Saved data entries

↓↓↓

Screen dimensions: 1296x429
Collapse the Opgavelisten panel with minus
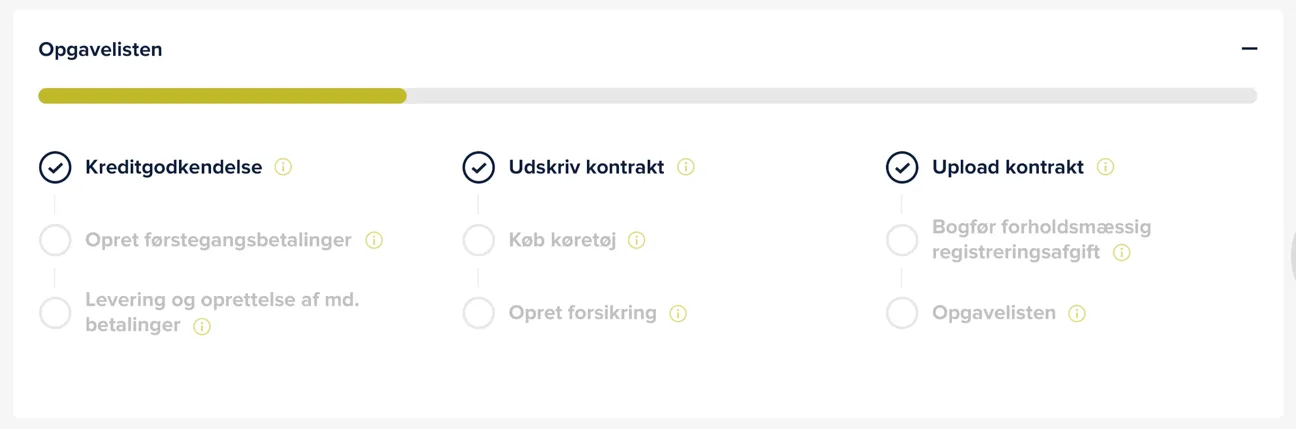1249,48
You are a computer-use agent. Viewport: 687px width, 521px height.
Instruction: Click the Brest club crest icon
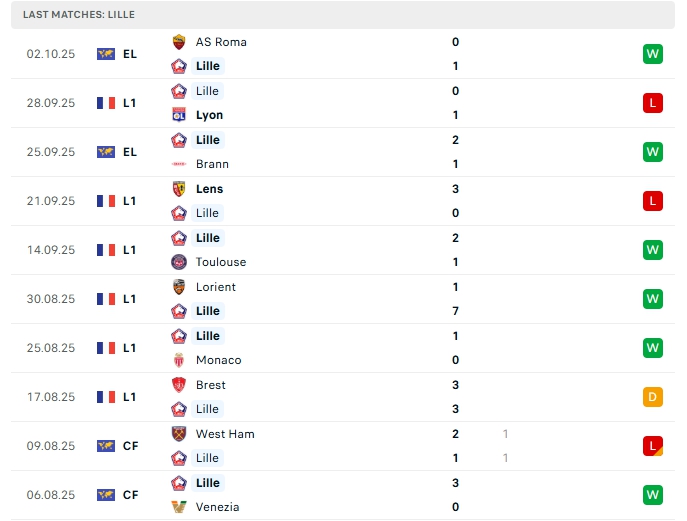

↑↑↑

__Task statement__.
Pictures stay out; the entries above are to be output exactly as given.

__Your response__.
Screen dimensions: 1296x429
Collapse the Opgavelisten panel with minus
1249,48
You are a computer-use agent. Viewport: 687px width, 521px height.
Instruction: Click the Brest club crest icon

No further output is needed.